Is a Montgomery Burns impression really considered "talking in court?"

Not in my book.

For the record: I was in traffic/misdemeanor court as an obligation to somebody. Thankfully, I didn't have to speak to the judge... who just so happened to be the spitting image of a young Mr. Burns from the "The Simpsons." But I definitely stood out like a sore thumb. Sure - my hair and face look like they belong to a hippie troublemaker that should be going on trial; but it's not like I was wearing a wife beater.

I recently went to a Paul McCartney concert at the Redskins' stadium outside of Washington, DC. In case you weren't aware - I've admired The Beatles as long as I can remember, and that's at least five years. We were on the third row from the stage (yes, THIRD), and the experience rates in my list of top musical experiences ever. It was incredible. But at the end of the show, something interesting happened: the last thing that Sir Paul did before he left the stage - and I have a witness to this - is point at me, wink, and then give me the "thumbs up."

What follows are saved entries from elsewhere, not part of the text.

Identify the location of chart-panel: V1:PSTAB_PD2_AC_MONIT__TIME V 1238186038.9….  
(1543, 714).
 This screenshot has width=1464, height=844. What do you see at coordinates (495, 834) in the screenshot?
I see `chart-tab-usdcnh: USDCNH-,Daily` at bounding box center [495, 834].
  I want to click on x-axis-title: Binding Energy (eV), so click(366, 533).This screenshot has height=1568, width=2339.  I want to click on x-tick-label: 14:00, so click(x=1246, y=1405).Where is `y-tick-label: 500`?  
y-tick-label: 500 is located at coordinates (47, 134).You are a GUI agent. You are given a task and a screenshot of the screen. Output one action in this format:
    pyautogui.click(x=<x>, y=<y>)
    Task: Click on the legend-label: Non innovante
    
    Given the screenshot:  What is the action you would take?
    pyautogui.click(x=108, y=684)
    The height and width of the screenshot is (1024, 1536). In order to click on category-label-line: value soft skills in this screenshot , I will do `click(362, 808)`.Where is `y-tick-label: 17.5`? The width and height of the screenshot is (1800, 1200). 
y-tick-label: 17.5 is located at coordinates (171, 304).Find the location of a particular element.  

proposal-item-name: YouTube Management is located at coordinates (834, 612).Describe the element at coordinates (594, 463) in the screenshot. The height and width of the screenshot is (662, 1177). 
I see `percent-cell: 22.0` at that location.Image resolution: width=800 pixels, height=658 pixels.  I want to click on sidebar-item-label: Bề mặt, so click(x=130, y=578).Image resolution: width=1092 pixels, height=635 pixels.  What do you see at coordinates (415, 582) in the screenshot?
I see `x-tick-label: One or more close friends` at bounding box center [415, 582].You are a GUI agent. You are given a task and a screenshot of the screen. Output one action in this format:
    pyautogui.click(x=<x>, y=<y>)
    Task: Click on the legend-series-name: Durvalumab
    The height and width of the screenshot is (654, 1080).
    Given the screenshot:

Over the past few days, I've realized that there are many artists and musicians to which I feel some sort of connection. It's almost like I know Paul McCartney. But I don't. I'm sure that's something that nearly everybody experiences, but I'd never given it much thought.

Since I tend to analyze things, I've been mulling this phenomenon over pretty heavily.

Why do I like these people that I've never even met?

I like Thom Yorke because he's always there when I need him. Jerry Seinfeld and Larry David are always poised to make me laugh at myself. John Lennon's hand is hovering above his guitar, ready to move. Jason Bateman plans to use his dry sense of humor next time I see him, and Bill Murray will make my day just by showing up.

When it comes to my experiences with these artists, they are completely consistent. I know exactly what to expect each and every time. And I don't see how they can ever do anything to hurt me personally. That's why I like them.

You know... there were signs that warned me not to use my cell phone in that courtroom. There were signs regarding the prohibition of weapons. There were signs that directed me to the restrooms. But how was I to know that my speaking would cause such a reaction? Had he personally approached me BEFORE I talked - sharing the pain he was going to feel when a word left my mouth - I would have known better.

If you're about to make a self-destructive decision, and someone you care about approaches you, warning, "if you do this, you're really going to hurt me," then just don't do it.

Suck it up. Take one for the team. Keep your respect and dignity. Don't hurt people.